Later, in November 2000, the U.S. Supreme Court unanimously reversed her father’s conviction, but didn’t address the charges that did not involve Constitutional law, she said.
“Our justice system needs reform,” she said, adding that her father was prevented from seeking a new trial for those charges or suing for wrongful conviction.
He was diagnosed with cancer in 2003 and died in 2006. She said the archbishop reinstated him as a permanent deacon, so he was buried in vestments. She said her father was “so purified and humbled by what he suffered.”
She sang for retreatants a song she wrote for Pope John Paul II just after he died, imagining what he said upon seeing Jesus. She told listeners she hoped the song would get them excited about seeing Jesus.

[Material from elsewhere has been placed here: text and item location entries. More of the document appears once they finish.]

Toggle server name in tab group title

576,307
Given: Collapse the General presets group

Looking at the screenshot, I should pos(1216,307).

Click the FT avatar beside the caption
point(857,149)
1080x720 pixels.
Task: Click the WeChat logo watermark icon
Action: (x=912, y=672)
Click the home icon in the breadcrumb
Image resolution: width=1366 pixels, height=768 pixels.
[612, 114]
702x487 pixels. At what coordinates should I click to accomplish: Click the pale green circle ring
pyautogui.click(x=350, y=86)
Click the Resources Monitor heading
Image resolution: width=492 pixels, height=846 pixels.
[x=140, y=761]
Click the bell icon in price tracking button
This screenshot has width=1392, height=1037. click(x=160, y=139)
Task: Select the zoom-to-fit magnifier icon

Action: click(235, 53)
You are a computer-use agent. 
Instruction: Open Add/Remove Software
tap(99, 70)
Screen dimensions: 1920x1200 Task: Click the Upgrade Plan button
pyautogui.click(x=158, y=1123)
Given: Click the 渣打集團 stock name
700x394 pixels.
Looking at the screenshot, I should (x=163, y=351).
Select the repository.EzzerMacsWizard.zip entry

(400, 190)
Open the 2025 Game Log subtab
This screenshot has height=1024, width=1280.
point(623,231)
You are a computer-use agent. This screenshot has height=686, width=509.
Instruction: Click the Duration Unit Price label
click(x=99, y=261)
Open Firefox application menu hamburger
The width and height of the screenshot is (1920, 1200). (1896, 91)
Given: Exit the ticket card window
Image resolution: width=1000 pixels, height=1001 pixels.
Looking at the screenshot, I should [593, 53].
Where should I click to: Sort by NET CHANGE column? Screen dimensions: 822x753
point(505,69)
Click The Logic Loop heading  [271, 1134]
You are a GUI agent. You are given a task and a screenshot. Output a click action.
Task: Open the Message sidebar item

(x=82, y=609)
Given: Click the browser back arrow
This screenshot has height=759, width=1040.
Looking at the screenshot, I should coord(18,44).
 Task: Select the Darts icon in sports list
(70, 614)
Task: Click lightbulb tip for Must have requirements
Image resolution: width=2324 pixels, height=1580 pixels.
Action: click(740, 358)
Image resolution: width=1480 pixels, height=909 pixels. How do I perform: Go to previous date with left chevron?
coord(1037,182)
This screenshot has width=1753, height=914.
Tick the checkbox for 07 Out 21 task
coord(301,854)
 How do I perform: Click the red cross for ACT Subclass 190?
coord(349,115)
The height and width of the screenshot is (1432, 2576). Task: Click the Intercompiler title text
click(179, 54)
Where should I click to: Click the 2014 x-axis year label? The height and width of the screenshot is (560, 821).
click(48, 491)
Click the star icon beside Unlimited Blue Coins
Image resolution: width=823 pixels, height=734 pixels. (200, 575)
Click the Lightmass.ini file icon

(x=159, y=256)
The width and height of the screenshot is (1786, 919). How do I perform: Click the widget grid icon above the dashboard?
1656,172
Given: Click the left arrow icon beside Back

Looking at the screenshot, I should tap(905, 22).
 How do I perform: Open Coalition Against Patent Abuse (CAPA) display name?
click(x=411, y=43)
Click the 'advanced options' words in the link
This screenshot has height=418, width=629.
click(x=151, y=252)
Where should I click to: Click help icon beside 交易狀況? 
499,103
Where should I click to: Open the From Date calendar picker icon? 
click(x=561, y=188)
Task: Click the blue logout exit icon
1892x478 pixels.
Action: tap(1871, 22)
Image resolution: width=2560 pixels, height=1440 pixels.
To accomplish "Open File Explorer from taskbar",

Ms. Cleveland, who felt God called her to be a “music missionary” but didn’t know what that meant, now has 10 CDs, and much of her music is free on her website, kittycleveland.com, under the section “Sounds of Peace.”
On weekdays she leads the rosary at 5:45 a.m. CT on Instagram and YouTube.com/KittyCleveland, and volunteers lead it on weekends on Facebook, where the 6,000 participants can communicate with each other, she said.
Some retreatants shared their reactions to the day.
Connie Kelly, of Prince of Peace Parish in Princeton, celebrating her 80th birthday, said it was her first retreat, “but not the last!” Of Ms. Cleveland she said, “She’s a real person – like us.”
“I thought it was very inspiring – the deepness of her faith and her explanation of it,” said Charon Quinn, of Christ the King Parish in Worcester, who said this was her first retreat in decades.